Coloquemos os pingos no Is.

Está claríssimo que o atual obscurantismo no mundo árabe é fruto desses árabes contemporâneos, e não dos árabes de forma genérica. É fruto desse Islã, e não do Islã.

O jihadismo desastroso que presenciamos hoje não é a revolta de um povo muçulmano oprimido contra o ocidente opressor. Não é uma revolta dos pobres do mundo contra os ricos do mundo. Não é uma reação cultural à depravação ocidental de morais.

Grande parte do povo muçulmano é oprimido sim, mas o opressor não é o ocidente, é o próprio governante. De todos os países com maioria muçulmana, apenas a Turquia tem um regime que podemos chamar de democrático, onde os três poderes têm igual representação e há relativa liberdade de expressão. A esmagadora maioria restante é governada no fio da espada por uma elite ditatorial, como Saddam governava o Iraque, como Assad governa a Síria, como Abdulah governa a Arábia Saudita e como o Conselho Guardião (designado pelo Aiatolá) governa o Irã.

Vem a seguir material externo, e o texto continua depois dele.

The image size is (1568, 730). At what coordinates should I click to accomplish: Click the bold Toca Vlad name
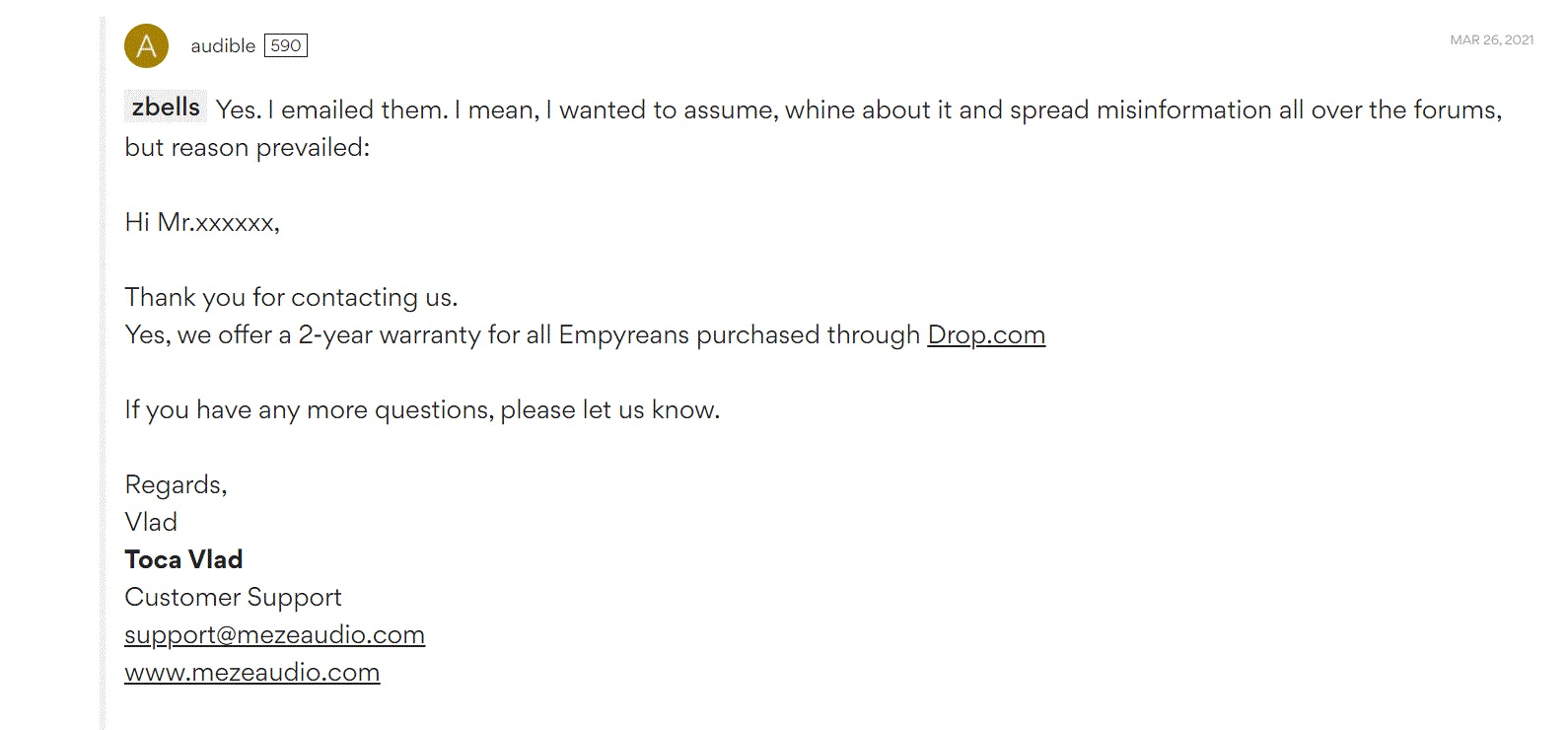(x=183, y=560)
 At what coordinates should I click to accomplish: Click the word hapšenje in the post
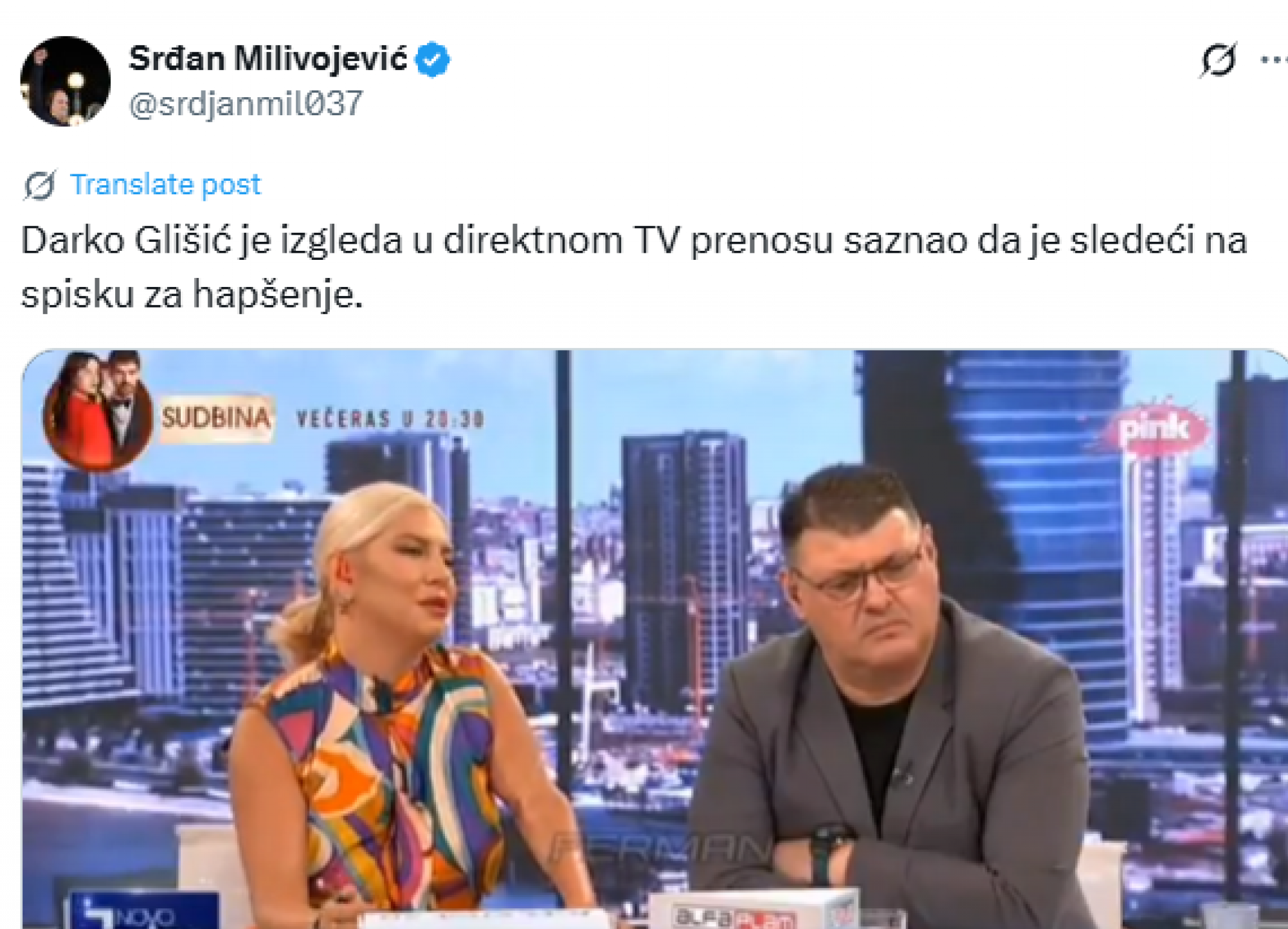click(278, 295)
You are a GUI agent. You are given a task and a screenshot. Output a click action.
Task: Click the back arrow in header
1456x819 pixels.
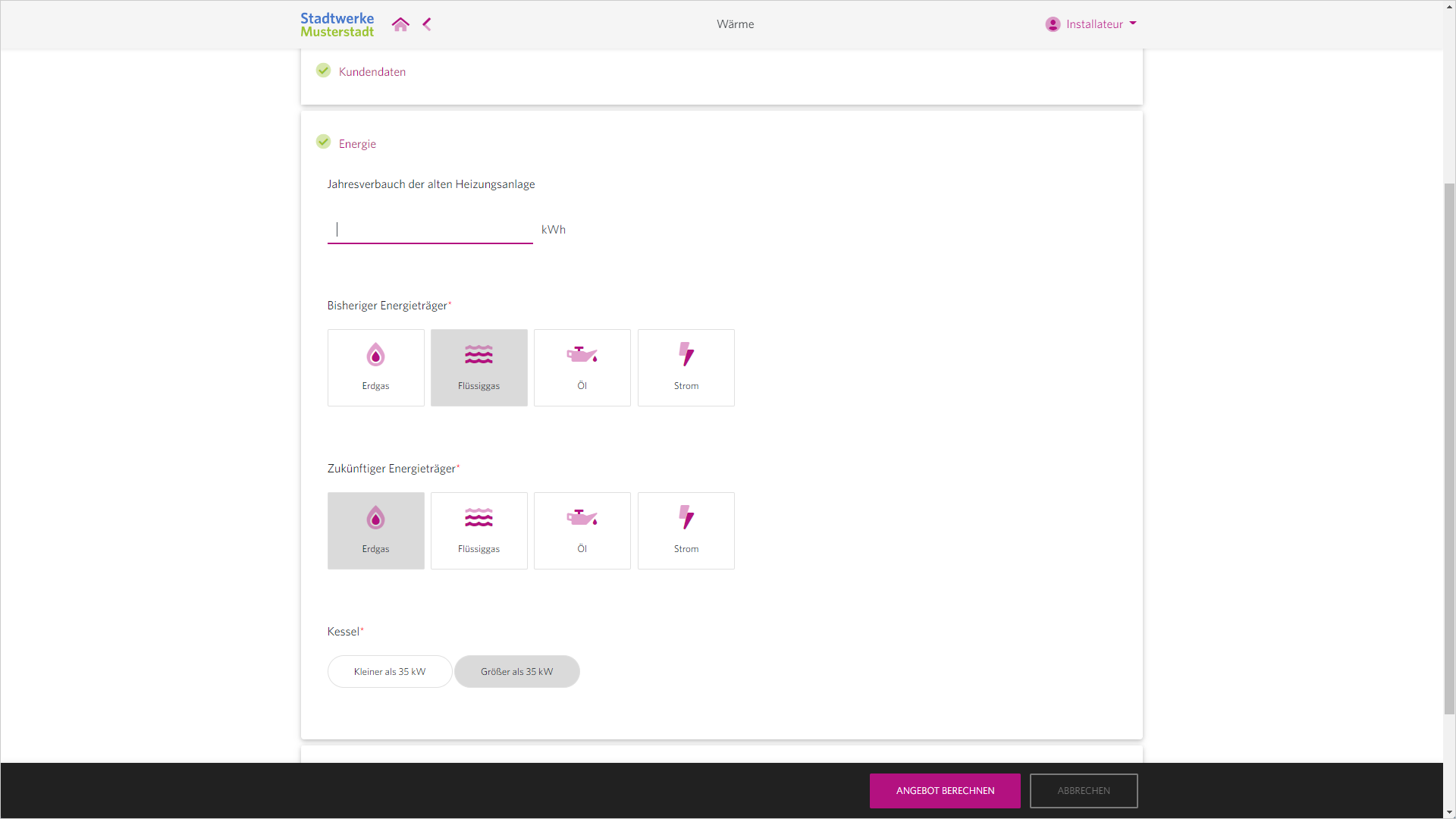[x=427, y=24]
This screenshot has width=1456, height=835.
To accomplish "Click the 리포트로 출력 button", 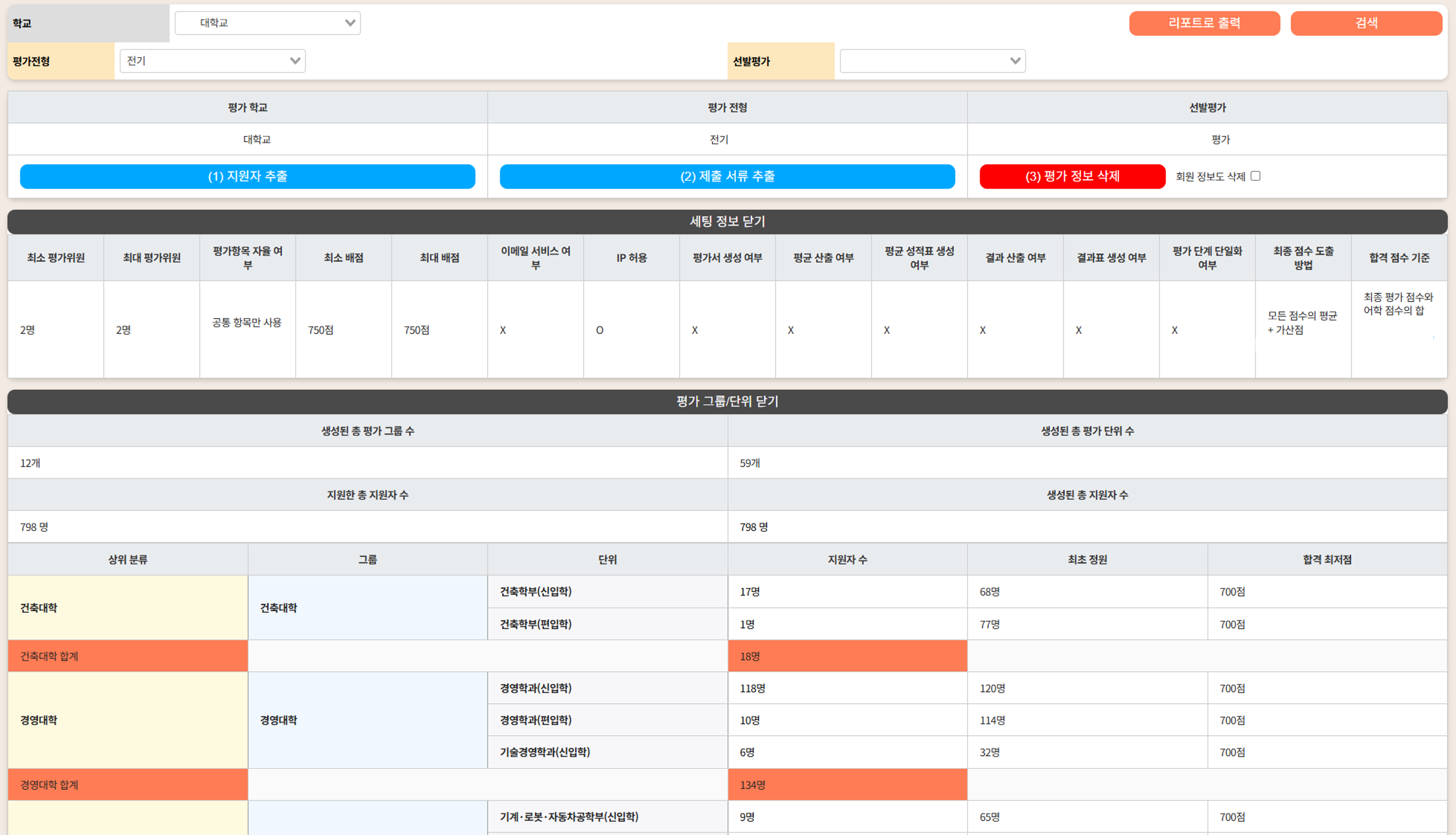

Grande parte do povo muçulmano é pobre e vive na miséria sim. Arábia Saudita por exemplo, tem um PIB per capita similar ao da Argentina e 30% maior que o do Chile. Enquanto a Argentina tem 97% de sua população >15 anos alfabetizada e o Chile 96%, a Arábia Saudita tem apenas 79%. A Argentina e o Chile ocupam os lugares 34 e 37 no índice de desenvolvimento humano, respectivamente. A Arábia Saudita ocupa 77º lugar. O Brasil tem aproximadamente o mesmo PIB per capita que o Irã, mas o primeiro tinha em 2002/2003 91% da sua população em idade escolar estudando, enquanto no Irã esse número cai para 69%. O Brasil (que não é nenhum exemplo de desenvolvimento humano como todos sabemos) ocupa o 63º lugar, enquanto o Irã ocupa o 99º.* Está claro que no mundo árabe vontade política é o que falta, não dinheiro, que está todo concentrado em um mínimo grupo de famílias oligárquicas que dominam o petróleo, e deixam propositalmente o povo na miséria. Yasser Arafat, o idealista, tinha como única fonte de renda o salário da Autoridade Nacional Palestina (cujos recursos vinham de doações dos EUA e UE). Ao morrer, ele deixou de herança 300 milhões de dólares para a esposa que vive em Paris. Os territórios palestinos têm PIB per capita estimado em $2.302, aproximadamente 3,5 vezes menor que o do Brasil ($7.790); ou seja, não é bem uma situação de bonança financeira Palestina que levou Arafat a roubar esse dinheiro todo.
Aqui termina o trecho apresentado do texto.